→ Jobs
1 – In the text on drawing an induction motor's circle diagram, what does the torque line separate?
2 – Print the part of the induction motor circle diagram text from "Step 4 : Draw" up to and including "OA as shown in the Fig. 1.".
3 – Carry on the text about the induction motor circle diagram from where it stops.

Fig.  3  Circle diagram

       The power factors at various conditions are cosΦ1, cosΦetc. As Φ varies only from 0oto 90o, the diagram is semicircle, infact it is a half part of a circle hence it is known as circle diagram.
       This theory of series R-L circuit can be easily extended to a three phase induction motor.

Circle Diagram of Induction motor

 By using the data obtained from the no load test and the blocked rotor test, the circle diagram can be drawn using the following steps :
Step 1 : Take reference phasor V as vertical (Y-axis).
Step 2 : Select suitable current scale such that diameter of circle is about 20 to 30 cm.
Step3 : From no load test, Io and are Φo obtained. Draw vector Io, lagging V by angle Φo. This is the line OO' as shown in the Fig. 1.
Step 4 : Draw horizontal line through extremity of Io i.e. O', parallel to horizontal axis.
Step 5 : Draw the current ISN calculated from Isc with the same scale, lagging V by angle Φsc, from the origin O. This is phasor OA as shown in the Fig. 1.
Step 6 : Join O'A is called output line.
Step 7 : Draw a perpendicular bisector of O'A. Extend it to meet line O'B at point C. This is the centre of the circle.
Step 8 : Draw the circle, with C as a center and radius equal to O'C. This meets the horizontal line drawn from O' at B as shown in the Fig. 1.
Step 9 : Draw the perpendicular from point A on the horizontal axis, to meet O'B line at F and meet horizontal axis at D.
Step 10 : Torque line.
      The torque line separates stator and rotor copper losses.
      Note that as voltage axis is vertical, all the vertical distances are proportional to active components of currents or power inputs, if measured at appropriate scale.

→ Stored rows
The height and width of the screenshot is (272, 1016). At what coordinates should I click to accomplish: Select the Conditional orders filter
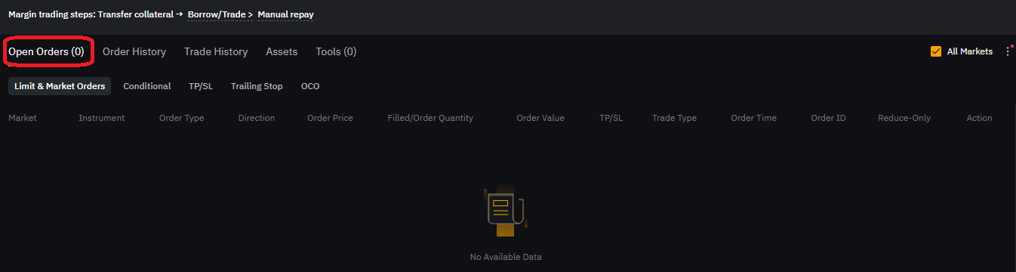point(147,86)
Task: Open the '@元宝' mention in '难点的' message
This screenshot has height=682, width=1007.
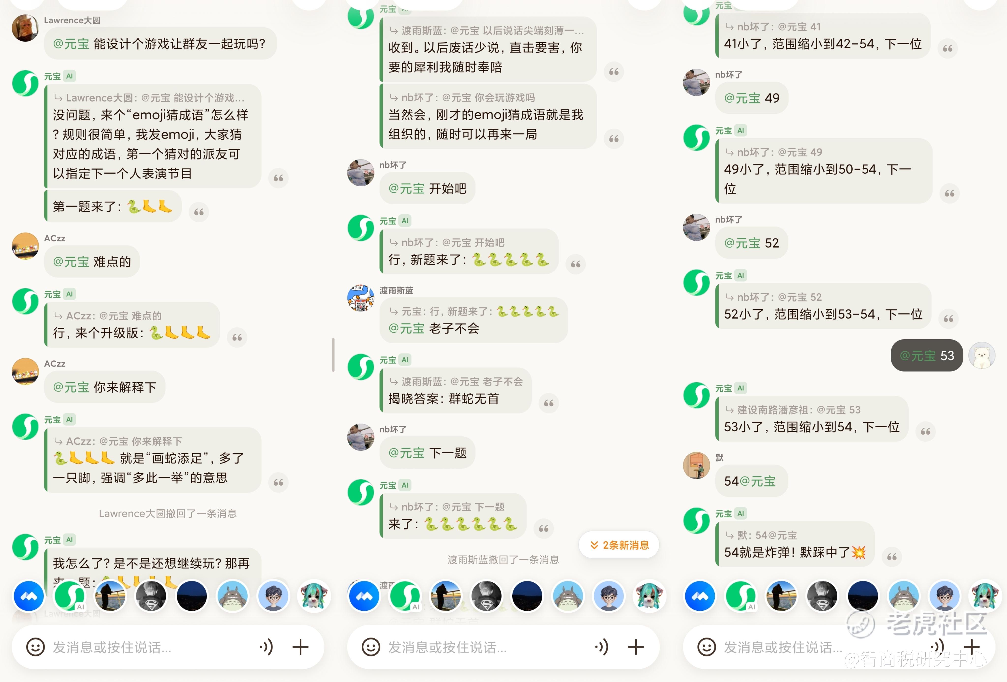Action: [71, 262]
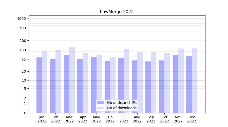Viewport: 228px width, 127px height.
Task: Select the May 2022 downloads bar
Action: pyautogui.click(x=99, y=84)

→ Outputs in order
1 – The torque line separates the stator and rotor copper losses.

2 –
Step 4 : Draw horizontal line through extremity of Io i.e. O', parallel to horizontal axis.
Step 5 : Draw the current ISN calculated from Isc with the same scale, lagging V by angle Φsc, from the origin O. This is phasor OA as shown in the Fig. 1.

3 –
       Thus the vertical distance AD represents power input at short circuit i.e. WSN, now which consists of core loss and stator, rotor copper losses.
      Now          FD = O'G
                             = Fixed loss
       Where O'G is drawn perpendicular from O' on horizontal axis. This represents power input on no load i.e. fixed loss.
       Hence            AF α Sum of stator and rotor copper losses
       Then point E can be located as,
      AE/EF = Rotor copper loss / Stator copper loss
      The line O'E under this condition is called torque line.
Fig. 1
 Power scale : As AD represents WSN i.e. power input on short circuit at normal voltage, the power scale can be obtained as,
      Power scale = WSN/l(AD)   W/cm
      where l(AD) = Distance AD in cm
Location of Point E : In a slip ring induction motor, the stator resistance per phase R1 and rotor resistance per phase R2 can be easily measured. Similarly by introducing ammeters in stator and rotor circuit, the currents I1 and I2 also can be measured.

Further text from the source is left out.